Monday, March 14, 2011

Email Marketing: Blasts From The Past

I used to be an Email Blaster. I loved the immediacy of the process, the instant gratification, the low cost and, especially, the statistical data that was immediately available. Hits, Visits, Opens, Click Throughs, Page Views, Unique, New, Returning …. What a great new language! It was like speaking Vulcan with Mr Spock – and Captain Kirk having no idea what you’re talking about. Plus, all that information at my fingertips. Cool. After hitting that first campaign’s ‘send now’ button, I was addicted. So easy and effective – I had become a true email junkie. I needed my fix all the time. I even started to rob time from other more important tasks (like having lunch) to check my stats.

That was more than two years ago. I don’t do large email blasts any more. I have been in recovery ever since. I’ve almost fallen off the wagon once or twice, but that is to be expected when you have no support group. I am kind of on an island, battling this addiction by myself. It will be hard, but I don’t think I will ever go back.

And why should I? The real value, which was in recipients clicking all the way through to a directed website, had fallen precipitously from 7-8% to less than half a percent. And who could blame people for not paying attention anymore? Not only did they have to deal with an in-box full of solicitation emails announcing ‘new work from photographer xyz’ or ‘new project from photographer xyz’, but for a large portion of the people receiving those emails, ‘photographer xyz’ had little or nothing to do with their creative needs. They were (and are) automotive art buyers receiving news about fashion photographers, or fashion buyers receiving automotive links. They were location buyers receiving beauty updates or lifestyle producers receiving details about a new liquid campaign. And if enough of those messages are consistently irrelevant or extraneous, it’s enough to make even the most cordial art producer weary.

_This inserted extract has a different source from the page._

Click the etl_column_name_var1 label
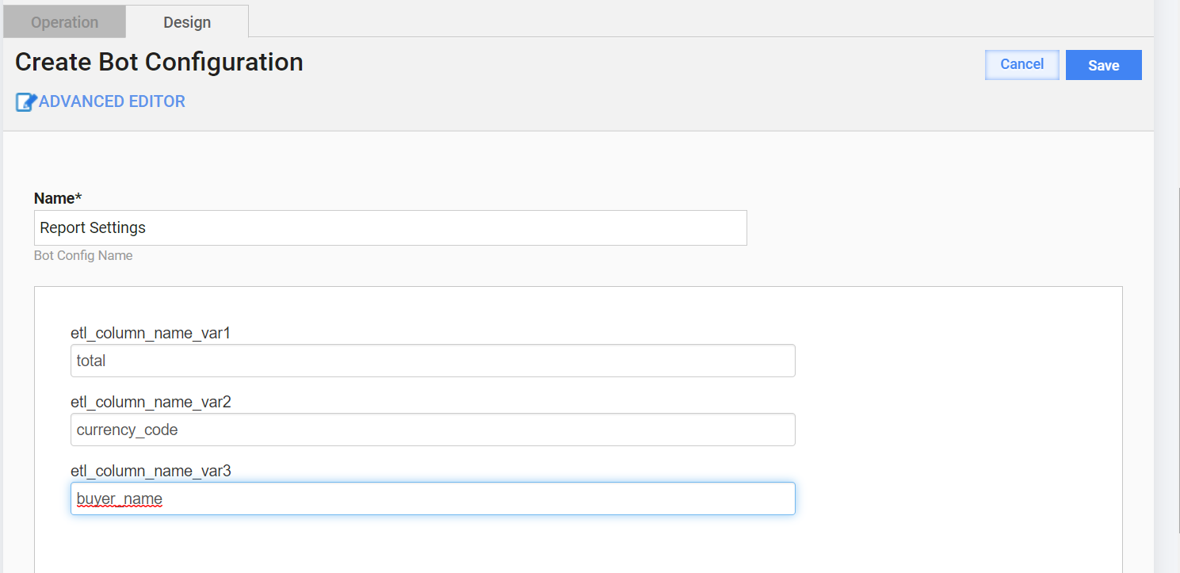Image resolution: width=1180 pixels, height=573 pixels. point(151,334)
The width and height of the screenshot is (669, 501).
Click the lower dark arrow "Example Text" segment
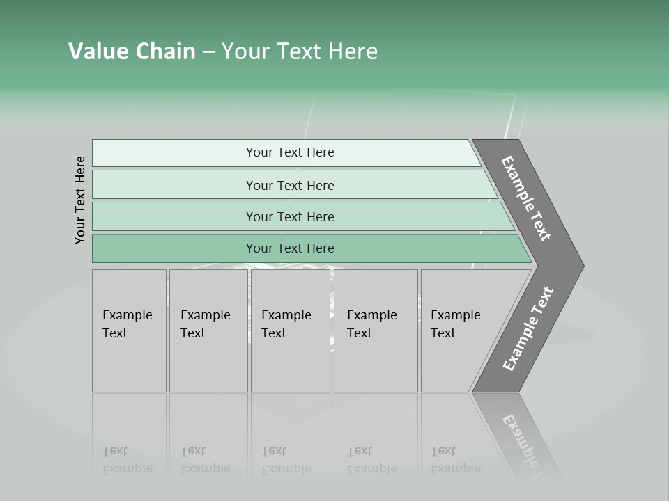[528, 329]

The typical art buyer at a large agency today receives more than 50 email promos a day. For those of you who are mathematically challenged, that’s approximately 1000 a month. Yikes! And that’s just email promos – not to mention the hundreds of more urgent, project-related and internal emails they get. Plus, the fact that they are busier and wearing more hats than ever these days, where do you think viewing the email promo lands on the priority list? Probably not very high. I heard one Art Buyer on a podcast recently say that, if she took the time to read every email promo she received, in a year she would spend “over 180 hours - almost 5 weeks” reading them all. Really? Can you blame them for their digital fatigue? In fact, over half the contacts in the most popular industry databases have opted out, so there’s a good chance these email blasts are not even reaching the top people!

Today, we prefer smaller, more targeted email campaigns. They are handwritten, and personalized in the subject line. There is usually a call to action, like an appointment or a reference to a specific client, or mention of a previous meeting or conversation. We try to make sure the imagery and genre of photography is a good fit for everyone we send to. We do our research. It is a very labor intensive project, but at least we feel good about our efforts to target the right people. We’re not perfect, but the determination to get it right is there. Even if it is a general newsletter campaign, it only goes to contacts that we know are relevant to the work.

As a rep, I understand that keeping current on emerging and existing talent is one of the many tasks of an art buyer or producer. And I know that most of them enjoy researching new artists or new work, when they have the time. But I also think it is our job as photographers, illustrators, agents, and marketers, to do a better job of analysis, market research and segmentation. The information is there for us to do a better job of getting to know and understand who our customers are, what they want, and how to break through the clutter. It’s called homework. Large email blasts are the lazy way of doing homework – and that’s coming from someone who survived on Cliffs Notes.

If you’re still sending out 6000 identical emails to a master list of art buyers, creative directors, photo editors, print producers, graphic designers and art directors, you might as well stand on a street corner in Spokane with a bullhorn shouting, “New Work From Photographer XYZ Here”. Just my opinion. Anyone interested in starting an Emailers Anonymous support group?

M&P

2 comments:

  1. your thoughts resonate with me. i find email a normal way to connect with people but in it there is a disconnect. i wish you the best. p

    ReplyDelete
  2. I just read an article in PDN, where a top creative manager, encouraging photographers to send only the most relevant imagery, called mass emails 'insincere'. A great word for them, I thought.